C’est le genre de film qui vous prend aux tripes. Il expose sans détours la façon implacable d’intervenir de l’État australien vis-à-vis des Aborigènes. Des Aborigène qui représentent 3% de la population en Australie mais 23% de la population carcérale. En sélection officielle de cette 20e édition du FIFO, Incarceration nation est un film coup de poing. Rencontre avec son réalisateur, Dean Gibson.

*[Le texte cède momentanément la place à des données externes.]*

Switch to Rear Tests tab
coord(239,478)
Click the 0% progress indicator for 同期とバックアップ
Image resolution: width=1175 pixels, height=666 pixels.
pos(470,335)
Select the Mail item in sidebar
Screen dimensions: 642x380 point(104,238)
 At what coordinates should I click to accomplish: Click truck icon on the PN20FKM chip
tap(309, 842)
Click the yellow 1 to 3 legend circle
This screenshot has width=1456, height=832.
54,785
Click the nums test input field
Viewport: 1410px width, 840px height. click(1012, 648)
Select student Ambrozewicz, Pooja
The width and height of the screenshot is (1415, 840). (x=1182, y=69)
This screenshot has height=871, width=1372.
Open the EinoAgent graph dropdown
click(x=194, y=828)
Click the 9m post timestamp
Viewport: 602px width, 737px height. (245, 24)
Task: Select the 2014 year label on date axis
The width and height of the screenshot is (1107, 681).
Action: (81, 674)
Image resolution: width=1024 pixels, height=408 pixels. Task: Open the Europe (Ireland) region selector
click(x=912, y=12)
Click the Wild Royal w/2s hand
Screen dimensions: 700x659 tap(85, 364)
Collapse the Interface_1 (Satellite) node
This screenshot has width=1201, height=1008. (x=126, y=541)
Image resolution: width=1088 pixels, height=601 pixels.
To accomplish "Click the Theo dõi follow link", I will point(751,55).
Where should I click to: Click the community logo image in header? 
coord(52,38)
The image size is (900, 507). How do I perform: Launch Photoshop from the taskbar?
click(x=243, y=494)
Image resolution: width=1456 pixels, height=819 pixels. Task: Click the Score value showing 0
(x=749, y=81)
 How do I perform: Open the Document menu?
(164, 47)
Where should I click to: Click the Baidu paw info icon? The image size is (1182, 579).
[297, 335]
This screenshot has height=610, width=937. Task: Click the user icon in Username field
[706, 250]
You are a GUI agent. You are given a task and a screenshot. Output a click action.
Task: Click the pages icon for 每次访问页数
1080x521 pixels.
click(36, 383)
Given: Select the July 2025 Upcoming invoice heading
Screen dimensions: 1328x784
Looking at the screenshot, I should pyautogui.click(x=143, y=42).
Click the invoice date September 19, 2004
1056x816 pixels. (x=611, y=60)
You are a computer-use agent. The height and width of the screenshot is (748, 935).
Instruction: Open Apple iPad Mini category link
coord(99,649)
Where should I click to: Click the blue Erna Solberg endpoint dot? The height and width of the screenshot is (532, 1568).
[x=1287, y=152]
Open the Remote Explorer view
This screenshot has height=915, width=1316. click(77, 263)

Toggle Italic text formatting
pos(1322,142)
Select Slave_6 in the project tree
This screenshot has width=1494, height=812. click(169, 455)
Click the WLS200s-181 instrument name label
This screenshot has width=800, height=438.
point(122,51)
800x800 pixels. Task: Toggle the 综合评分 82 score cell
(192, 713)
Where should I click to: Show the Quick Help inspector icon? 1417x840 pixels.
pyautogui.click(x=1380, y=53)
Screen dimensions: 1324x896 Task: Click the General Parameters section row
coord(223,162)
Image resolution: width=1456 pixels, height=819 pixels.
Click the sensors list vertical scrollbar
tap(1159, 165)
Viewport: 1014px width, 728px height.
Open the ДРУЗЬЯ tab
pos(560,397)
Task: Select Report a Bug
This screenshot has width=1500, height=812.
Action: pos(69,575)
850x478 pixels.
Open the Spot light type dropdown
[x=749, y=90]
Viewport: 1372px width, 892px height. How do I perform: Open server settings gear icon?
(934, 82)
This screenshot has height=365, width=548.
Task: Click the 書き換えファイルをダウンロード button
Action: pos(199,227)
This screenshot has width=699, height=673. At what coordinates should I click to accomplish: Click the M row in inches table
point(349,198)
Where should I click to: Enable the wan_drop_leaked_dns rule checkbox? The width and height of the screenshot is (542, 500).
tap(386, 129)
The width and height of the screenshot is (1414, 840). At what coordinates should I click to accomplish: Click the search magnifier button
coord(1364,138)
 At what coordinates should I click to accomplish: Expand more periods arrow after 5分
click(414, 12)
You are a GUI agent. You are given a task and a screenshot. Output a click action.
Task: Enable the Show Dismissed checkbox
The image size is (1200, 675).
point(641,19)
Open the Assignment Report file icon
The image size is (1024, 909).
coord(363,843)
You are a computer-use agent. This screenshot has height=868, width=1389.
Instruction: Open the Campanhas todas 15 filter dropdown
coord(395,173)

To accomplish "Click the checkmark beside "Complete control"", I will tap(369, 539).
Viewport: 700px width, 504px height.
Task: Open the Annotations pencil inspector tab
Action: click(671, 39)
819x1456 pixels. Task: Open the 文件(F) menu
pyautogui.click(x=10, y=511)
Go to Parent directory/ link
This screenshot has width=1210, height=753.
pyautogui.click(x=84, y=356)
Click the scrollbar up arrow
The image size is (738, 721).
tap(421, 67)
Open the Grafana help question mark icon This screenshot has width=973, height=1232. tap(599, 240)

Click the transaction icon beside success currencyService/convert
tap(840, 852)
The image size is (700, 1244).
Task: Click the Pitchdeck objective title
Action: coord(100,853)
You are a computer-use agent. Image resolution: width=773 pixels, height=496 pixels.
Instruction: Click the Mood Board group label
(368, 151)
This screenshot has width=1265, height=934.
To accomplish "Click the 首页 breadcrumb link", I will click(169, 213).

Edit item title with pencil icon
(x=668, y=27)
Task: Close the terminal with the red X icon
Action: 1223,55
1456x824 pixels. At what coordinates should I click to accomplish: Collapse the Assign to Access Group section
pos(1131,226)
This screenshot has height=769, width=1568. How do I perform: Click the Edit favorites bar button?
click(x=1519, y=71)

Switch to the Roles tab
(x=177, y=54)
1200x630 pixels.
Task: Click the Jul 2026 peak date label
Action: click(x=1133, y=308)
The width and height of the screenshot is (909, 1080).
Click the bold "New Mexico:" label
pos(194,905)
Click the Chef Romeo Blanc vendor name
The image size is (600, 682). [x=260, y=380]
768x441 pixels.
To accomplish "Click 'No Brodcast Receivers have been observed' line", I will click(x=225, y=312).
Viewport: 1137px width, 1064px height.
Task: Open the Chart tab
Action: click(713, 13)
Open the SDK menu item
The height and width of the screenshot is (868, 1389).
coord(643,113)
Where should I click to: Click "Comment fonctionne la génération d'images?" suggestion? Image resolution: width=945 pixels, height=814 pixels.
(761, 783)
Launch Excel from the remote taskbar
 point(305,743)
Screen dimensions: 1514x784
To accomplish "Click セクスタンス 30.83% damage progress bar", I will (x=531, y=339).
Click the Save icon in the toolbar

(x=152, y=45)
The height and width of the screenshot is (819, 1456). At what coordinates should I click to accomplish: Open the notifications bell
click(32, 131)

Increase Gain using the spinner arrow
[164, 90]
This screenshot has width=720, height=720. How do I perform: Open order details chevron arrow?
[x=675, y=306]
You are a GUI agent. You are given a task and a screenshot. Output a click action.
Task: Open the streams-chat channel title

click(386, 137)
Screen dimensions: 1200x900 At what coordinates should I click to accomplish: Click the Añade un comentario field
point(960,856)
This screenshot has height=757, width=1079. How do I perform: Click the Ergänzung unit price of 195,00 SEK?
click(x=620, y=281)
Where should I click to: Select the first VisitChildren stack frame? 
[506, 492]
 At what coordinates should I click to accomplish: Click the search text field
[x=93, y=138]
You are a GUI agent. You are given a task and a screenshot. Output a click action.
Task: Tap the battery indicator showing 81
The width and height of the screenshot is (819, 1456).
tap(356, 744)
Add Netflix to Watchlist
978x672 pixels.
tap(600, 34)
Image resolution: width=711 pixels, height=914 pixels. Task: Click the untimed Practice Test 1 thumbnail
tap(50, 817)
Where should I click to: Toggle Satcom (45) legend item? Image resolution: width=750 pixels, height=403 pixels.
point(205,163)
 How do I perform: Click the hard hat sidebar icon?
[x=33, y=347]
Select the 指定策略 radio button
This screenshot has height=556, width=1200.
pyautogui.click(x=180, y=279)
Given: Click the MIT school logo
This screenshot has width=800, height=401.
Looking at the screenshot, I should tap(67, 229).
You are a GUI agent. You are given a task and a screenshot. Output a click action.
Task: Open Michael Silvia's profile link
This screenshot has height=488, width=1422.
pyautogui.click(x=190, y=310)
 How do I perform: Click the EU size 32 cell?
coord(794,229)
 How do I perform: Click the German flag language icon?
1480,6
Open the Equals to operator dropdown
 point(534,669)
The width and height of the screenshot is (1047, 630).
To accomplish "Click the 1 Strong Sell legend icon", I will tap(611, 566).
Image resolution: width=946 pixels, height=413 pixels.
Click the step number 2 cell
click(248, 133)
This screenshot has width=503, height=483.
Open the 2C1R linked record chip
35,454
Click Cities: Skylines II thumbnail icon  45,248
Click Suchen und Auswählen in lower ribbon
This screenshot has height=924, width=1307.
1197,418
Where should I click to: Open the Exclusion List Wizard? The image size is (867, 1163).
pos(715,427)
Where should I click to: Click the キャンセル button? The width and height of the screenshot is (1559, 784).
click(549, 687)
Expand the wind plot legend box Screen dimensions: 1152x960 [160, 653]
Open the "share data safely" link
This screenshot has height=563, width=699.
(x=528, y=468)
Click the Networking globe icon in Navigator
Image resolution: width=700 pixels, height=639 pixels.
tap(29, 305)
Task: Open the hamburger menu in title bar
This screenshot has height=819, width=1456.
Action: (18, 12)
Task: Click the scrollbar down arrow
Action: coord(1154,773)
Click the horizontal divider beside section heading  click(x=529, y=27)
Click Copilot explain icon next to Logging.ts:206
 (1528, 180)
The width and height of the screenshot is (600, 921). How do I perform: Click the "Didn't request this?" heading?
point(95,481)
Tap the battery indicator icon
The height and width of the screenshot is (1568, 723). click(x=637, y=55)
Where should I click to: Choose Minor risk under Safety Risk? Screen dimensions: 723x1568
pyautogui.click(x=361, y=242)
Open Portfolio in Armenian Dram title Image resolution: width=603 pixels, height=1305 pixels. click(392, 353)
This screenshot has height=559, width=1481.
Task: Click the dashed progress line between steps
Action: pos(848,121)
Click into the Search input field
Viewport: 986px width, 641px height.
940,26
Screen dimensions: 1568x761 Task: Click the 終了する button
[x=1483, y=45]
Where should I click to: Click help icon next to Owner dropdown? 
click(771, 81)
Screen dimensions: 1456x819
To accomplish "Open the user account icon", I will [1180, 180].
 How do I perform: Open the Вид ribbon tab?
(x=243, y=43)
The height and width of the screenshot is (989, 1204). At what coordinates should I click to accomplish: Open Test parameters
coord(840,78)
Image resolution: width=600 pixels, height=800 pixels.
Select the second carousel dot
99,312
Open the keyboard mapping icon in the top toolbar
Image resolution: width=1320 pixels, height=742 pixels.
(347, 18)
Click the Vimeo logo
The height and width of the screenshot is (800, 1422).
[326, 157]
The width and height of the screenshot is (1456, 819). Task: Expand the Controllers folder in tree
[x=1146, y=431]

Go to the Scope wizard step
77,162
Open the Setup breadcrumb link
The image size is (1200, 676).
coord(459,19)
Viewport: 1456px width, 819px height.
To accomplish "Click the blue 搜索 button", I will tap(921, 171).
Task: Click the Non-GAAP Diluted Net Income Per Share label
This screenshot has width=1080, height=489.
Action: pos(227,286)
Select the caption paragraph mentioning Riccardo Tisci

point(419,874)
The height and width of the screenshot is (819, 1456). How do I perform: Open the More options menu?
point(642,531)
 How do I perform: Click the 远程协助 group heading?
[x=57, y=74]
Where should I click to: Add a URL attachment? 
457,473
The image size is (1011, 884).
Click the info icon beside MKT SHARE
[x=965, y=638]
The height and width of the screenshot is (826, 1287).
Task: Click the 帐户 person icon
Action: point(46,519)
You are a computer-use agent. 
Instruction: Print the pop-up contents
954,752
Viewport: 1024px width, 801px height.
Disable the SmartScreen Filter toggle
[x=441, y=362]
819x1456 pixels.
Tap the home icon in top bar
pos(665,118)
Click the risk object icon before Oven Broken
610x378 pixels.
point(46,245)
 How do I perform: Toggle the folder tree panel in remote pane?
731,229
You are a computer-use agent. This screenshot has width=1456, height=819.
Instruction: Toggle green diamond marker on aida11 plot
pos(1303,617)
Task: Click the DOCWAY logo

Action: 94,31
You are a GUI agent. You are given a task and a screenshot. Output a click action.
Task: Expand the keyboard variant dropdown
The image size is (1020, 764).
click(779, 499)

Il ne vous laisse pas indemne. Colère, tristesse, espérance… Les émotions bouillonnent à la vue du documentaire Incarceration nation. Ce film fait la démonstration sans concession de l’impact de l’héritage coloniale sur les Aborigènes. Un peuple qui au fil des discriminations et des violences a développé des traumatismes sur des générations. La population aborigène décimée par le colonialisme représente aujourd’hui qu’une minime partie des habitants de l’Australie. Pourtant, plus de 20% d’entre eux remplissent les prisons du pays. Des hommes, des femmes, des jeunes traités avec violences et inhumanité menant parfois à la mort. En 30 ans, 474 indigènes sont décédés en prison. « J’ai fait plusieurs films mais celui-ci a été le plus important et difficile à faire. Je pense que le traumatisme qui apparaît dans le film est intergénérationnel. C’est un thème très important en Australie et on n’en parle pas beaucoup dans les télévisions. Je suis très fier d’avoir fait ce film », confie le réalisateur d’origine aborigène, Dean Gibson, qui aura mis quatre pour réaliser ce documentaire coup de poing à la vérité criante. Quatre ans pour récolter les images et les preuves puis contacter et rencontrer les familles victimes de cette cruauté. « On doit prendre le temps de se poser et d’écouter toutes les histoires. On a envoyé des gens partout afin de trouver les familles pour qu’elles nous donnent l’autorisation d’utiliser les images. Ce n’est pas facile pour eux émotionnellement car ce sont leurs proches à l’écran, mais le consensus a été extraordinaire. Elles étaient aussi contentes qu’on montre ces situations car il faut parler. On doit trouver notre voix. »

Un film qui impacte

Pour raconter cette terrible situation, si difficile à imaginer et pourtant bien réelle, le réalisateur a abordé l’histoire par le prisme aborigène. « On a fait sept-huit tentatives d’écriture mais dans toutes ces tentatives, ce qui était d’abord important c’était la vérité, la vérité des Aborigènes vues par les Aborigènes». L’équipe du film a d’ailleurs fait appel à un avocat pour lister les fautes, les manquements au droit humain, les maltraitances. Des pages et des pages de commentaires. « Il avait du mal à y croire mais il a dû se résigner quand on lui a montré nos sources. Elles montraient des faits». Le processus n’a pas été sans conséquence et a laissé des traces. Une ligne de budget consacrée à la thérapie a été ouverte. « Il fallait aider psychologiquement l’équipe car on a passé 20 semaines à voir ces images terribles et entendre ces paroles. Notre monteuse a dû s’éloigner un temps car émotionnellement c’était trop fort, trop dur. Ça m’a pris du temps aussi mais ça valait le coup. C’était fondamental de le faire ». Dean Gibson le sait, le film a un rôle et un impact. En levant le voile sur ces situation, il change la perception et les mentalités. « Peu de gens en Australie connaissent l’histoire passé et actuelle des Aborigène. Ce film vient leur montrer. On veut aussi que de leur côté les Aborigènes comprennent qu’ils n’ont pas à assumer ça sur plusieurs générations. » Diffusé sur CBS durant un an, Incarceration Nation a aussi été projeté dans les établissements scolaires. « Ça amené une conversation. Il y a eu beaucoup de discussions et de connexions entre les gens. » Une conversation et une connexion qui se sont poursuivies lors de ce 20e FIFO.